Table 6 compares the error rates, scores and computational load for the five considered descriptors and the fusion of these descriptors. Experiments were conducted on Matlab implementation on a Intel i5 2.50 GHz CPU processor with a 8 GB RAM. From this table, we can infer that: The SLF features give the best results with \(\hbox {EER} = 1.20\,\%\) overall evaluation and \(\hbox {RR} = 96.32\,\%\) in the test set and a low runtime equal 0.399 s. This shows the effectiveness of the proposed descriptor. Compared with all global and local descriptors studied, which justifies the effectiveness of our descriptor. The fusion of our proposed descriptor SLF with the descriptor MSLBP combined to SIFT gives the best results Indeed, we obtain an \(\hbox {EER} = 0.98\,\%\), \(\hbox {RR}=97.22\,\%\) and a runtime equal 1.182 s. The fusion of all considered descriptors does not improve the performance compared with the fusion of two descriptors SLF and MSLBP combined to SIFT. The performance of the proposed system is compared with the state-of-art in 3D and 2D face recognition for CASIA databases . The comparisons are based on the recognition rate as shown in Table 7. The results show that the proposed system achieves higher average recognition rate compared with the current systems in the literature tested using the same database.

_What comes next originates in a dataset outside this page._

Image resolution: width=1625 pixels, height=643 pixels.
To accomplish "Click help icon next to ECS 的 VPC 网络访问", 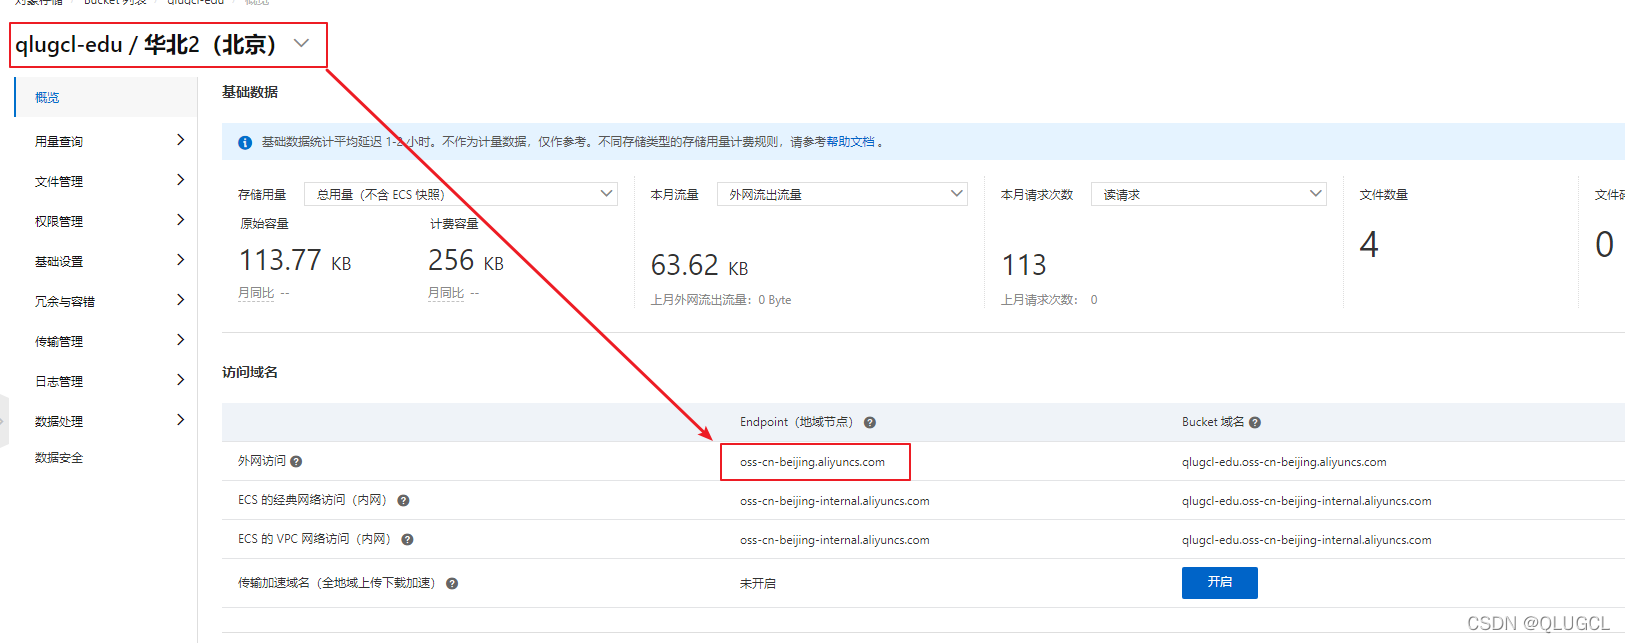I will (407, 540).
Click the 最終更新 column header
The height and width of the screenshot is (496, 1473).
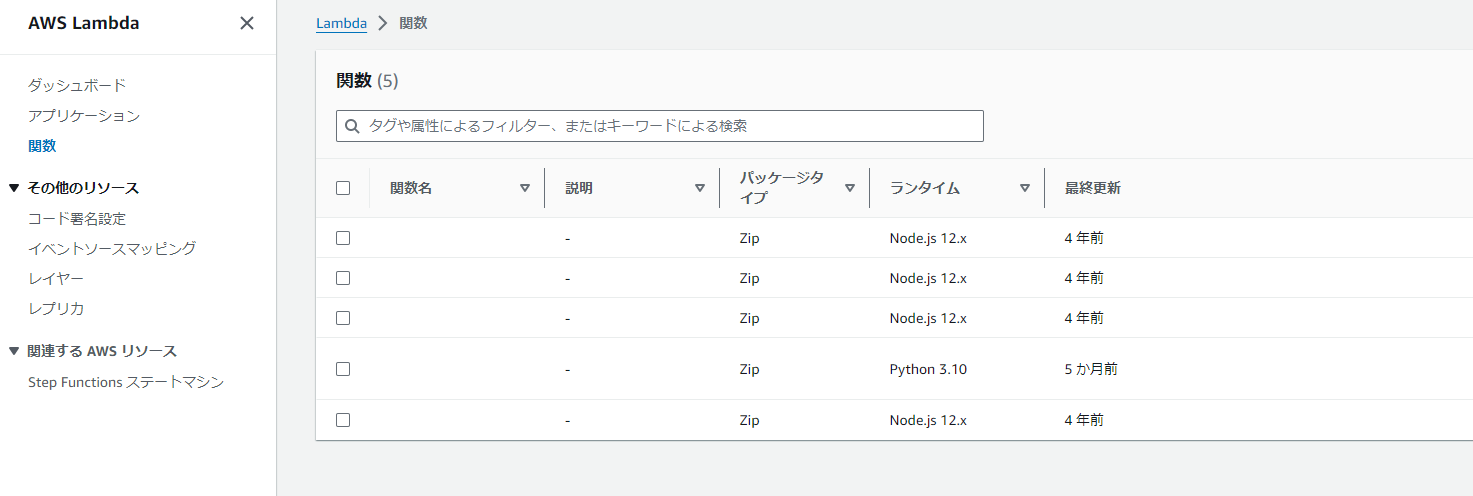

Table 6 Performance of five methods of feature extraction throughout evaluation and test set
Table 7 Comparison of recognition rate with state-of-art(CASIA databases)

5 Conclusion

In this work, we presented an automatic multimodal authentication algorithm based on 2D intensity and 3D depth face image. Firstly, we used a comprehensive approach based on the reduction of space PCA followed by EFM , secondly, by four local methods: MSLBP (based on the coding of a local neighborhood), SLF (based on the calculation of statistical parameters in a few neighborhood of the pixel), SIFT and Gabor wavelets. The application is carried out on the CASIA 3D database according to a protocol proposed for addressing major problems in the field of 3D facial recognition and multimodal, including: variations in illumination, expressions, variations combined in various expressions. From all the experiments carried out, we can say that:

  • MSLBP is a good descriptor in the case of modality depth 3D versus 2D intensity modality, a significant improvement in performance is obtained by fusion of two modalities 3D and 2D.

  • The best results are obtained by SLF descriptor if the neighborhood size becomes significant (\(R = 3\), \(R = 4\)).

  • The fusion of four LBP (\(R = 1, 2, 3, 4\) and \(P = 8, 16, 24\)) + SIFT gives the best result with \(\hbox {TEE} = 2.85\,\%\) and \(\hbox {RR} = 93.50\,\%\).

  • For Gabor wavelets, the best result is obtained with the first resolution (\(\lambda = 4\)) with \(\hbox {EER} = 1.57\,\%\) and \(\hbox {RR}= 96.13\,\%\). The fusion of the five resolutions will not improve performance.

  • Local descriptor statistics SLF gives the best result compared with all global and local descriptors studied, which justifies the effectiveness of our proposed descriptor (we obtained \(\hbox {TEE} = 1.2\) and \(\hbox {RR} = 96.32\,\%\).

  • The fusion of our proposed descriptor SLF with the MSLBP + SIFT descriptor gives the best result with \(\hbox {EER} = 2.39\,\%\) and \(\hbox {RR} = 96.26\,\%\) of the depth image (3D) and \(\hbox {EER} = 3.56\,\%\) and \(\hbox {RR} = 95.70\,\%\) for the intensity image (2D). Finally, the multi-fusion algorithms (\(\hbox {3D} + \hbox {2D}\)) gives a \(\hbox {TEE} = 0.98\,\%\) and \(\hbox {RR} = 97.22\,\%\).

Our approach is fully automatic and has been tested on different shifts, expressions and illuminations. The performances obtained are stable. For the future work we propose to:

  • Study large rotations of the head,

  • Improve the detection of the nose (since our algorithm uses only the most salient point),

  • Study the fusion at features in the case of our method local statistics (SLF) for an adaptive selection of the best features.